* **TASK GOAL**:
From the line holding "Instruction: Click the" to the final line of the entries, set down each line exactly, including both, and nothing more.

* **Entries taken from a collection**:
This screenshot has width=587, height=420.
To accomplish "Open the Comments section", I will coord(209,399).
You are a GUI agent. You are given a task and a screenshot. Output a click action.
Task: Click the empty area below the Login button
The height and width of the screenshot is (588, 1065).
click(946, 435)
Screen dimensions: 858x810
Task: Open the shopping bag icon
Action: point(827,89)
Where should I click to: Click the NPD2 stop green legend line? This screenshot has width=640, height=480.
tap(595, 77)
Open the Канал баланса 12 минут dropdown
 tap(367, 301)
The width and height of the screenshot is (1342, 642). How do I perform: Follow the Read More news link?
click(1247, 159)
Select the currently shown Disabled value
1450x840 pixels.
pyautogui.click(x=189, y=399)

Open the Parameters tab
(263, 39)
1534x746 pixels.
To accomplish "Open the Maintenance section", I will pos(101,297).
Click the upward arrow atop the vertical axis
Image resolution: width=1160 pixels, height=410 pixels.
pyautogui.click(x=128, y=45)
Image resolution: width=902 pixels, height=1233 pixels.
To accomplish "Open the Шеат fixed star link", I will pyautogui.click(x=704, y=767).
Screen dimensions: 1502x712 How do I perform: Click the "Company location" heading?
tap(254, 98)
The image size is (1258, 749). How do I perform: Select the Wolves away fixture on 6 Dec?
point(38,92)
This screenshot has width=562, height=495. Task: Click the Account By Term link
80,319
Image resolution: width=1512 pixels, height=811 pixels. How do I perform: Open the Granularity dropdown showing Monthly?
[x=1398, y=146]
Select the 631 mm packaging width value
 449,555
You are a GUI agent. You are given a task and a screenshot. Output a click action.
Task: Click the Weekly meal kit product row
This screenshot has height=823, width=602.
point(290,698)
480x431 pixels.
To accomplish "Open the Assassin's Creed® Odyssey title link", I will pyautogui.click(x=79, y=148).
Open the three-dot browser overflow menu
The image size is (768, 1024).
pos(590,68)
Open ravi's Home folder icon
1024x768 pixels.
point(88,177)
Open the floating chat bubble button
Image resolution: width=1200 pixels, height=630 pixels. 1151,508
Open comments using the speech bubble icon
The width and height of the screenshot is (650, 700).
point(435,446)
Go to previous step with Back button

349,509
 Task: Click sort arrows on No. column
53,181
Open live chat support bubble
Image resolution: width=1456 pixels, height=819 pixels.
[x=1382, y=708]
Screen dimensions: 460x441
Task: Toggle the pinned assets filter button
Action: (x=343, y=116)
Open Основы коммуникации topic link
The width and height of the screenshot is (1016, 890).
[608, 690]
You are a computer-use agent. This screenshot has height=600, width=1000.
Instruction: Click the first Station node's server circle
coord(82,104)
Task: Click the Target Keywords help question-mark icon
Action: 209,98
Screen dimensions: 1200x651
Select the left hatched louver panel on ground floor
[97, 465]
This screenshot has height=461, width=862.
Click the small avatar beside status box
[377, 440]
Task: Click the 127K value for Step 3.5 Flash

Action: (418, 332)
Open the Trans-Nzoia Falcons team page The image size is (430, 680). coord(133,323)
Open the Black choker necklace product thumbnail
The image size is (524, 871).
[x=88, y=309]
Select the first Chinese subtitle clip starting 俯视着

* **RESULT FOR THIS TASK**:
Instruction: Click the first Station node's server circle
coord(82,104)
Task: Click the Target Keywords help question-mark icon
Action: 209,98
Screen dimensions: 1200x651
Select the left hatched louver panel on ground floor
[97, 465]
This screenshot has height=461, width=862.
Click the small avatar beside status box
[377, 440]
Task: Click the 127K value for Step 3.5 Flash

Action: (418, 332)
Open the Trans-Nzoia Falcons team page The image size is (430, 680). coord(133,323)
Open the Black choker necklace product thumbnail
The image size is (524, 871).
[x=88, y=309]
Select the first Chinese subtitle clip starting 俯视着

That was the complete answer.